JAKARTA, MENARA62.COM – Jumlah remaja berusia 10 – 24 tahun di Indonesia berdasar Badan Pusat Statistik (BPS) ada sekitar 64 juta atau 28,6%. Jumlah ini mengartikan bahwa usia produktif di Indonesia sangat besar, dengan generasi yang mendominasi adalah generasi milenial, gen Z, dan ada juga gen Alpha.
Namun sayangnya, besarnya prosentase usia remaja tersebut juga dibarengi dengan tingginya kasus pernikahan dini. Saat ini Indonesia menempati peringkat ke 8 dari beberapa negara yang memiliki angka dengan jumlah pernikahan dini tinggi.
Fakta tersebut terungkap pada Webinar Kesehatan Reproduksi dan Kelahiran Usia Remaja bertema Sosialisasi Angka Kelahiran Menurut Umur (Age-Specific Fertility Rate/ASFR) 10 – 14 Tahun sebagai Indikator Tujuan Pembangunan Berkelanjutan/ Sustainable Development Goals (TPB/SDGs) yang digelar Kementerian Perencanaan Pembangunan Nasional Republik Indonesia/Badan Perencanaan Pembangunan Nasional (Kementerian PPN/ Bappenas) bekerja sama dengan United Nations Population Fund Indonesia, Selasa (4/11/2020).
Data menunjukkan jumlah remaja yang menikah dini di pulau Jawa ada 668.900 jiwa, sedang di luar Jawa sebanyak 415.200 jiwa.

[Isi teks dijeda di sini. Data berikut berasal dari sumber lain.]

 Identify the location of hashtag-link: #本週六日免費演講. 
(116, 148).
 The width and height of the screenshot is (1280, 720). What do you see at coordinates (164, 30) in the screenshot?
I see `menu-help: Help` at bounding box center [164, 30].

Angka ini menjadi pekerjaan rumah yang tidak mudah di tengah upaya Indonesia membangun SDM berkualitas.
Menurut Survei Demografi dan Kesehatan Indonesia (SDKI) tahun 2017, hubungan seksual pertama pada usia 15 – 19 tahun pada wanita sebesar 59%, sedang laki – laki sebesar 74%.
Kepala Badan Kependudukan dan Keluarga Berencana Nasional (BKKBN) Dr. (H.C.) dr. Hasto Wardoyo, Sp.OG(K), menjelaskan hubungan seksual pada usia ini dapat menyebabkan kehamilan yang tidak diinginkan, bahkan dapat menyebabkan penyakit kanker mulut rahim.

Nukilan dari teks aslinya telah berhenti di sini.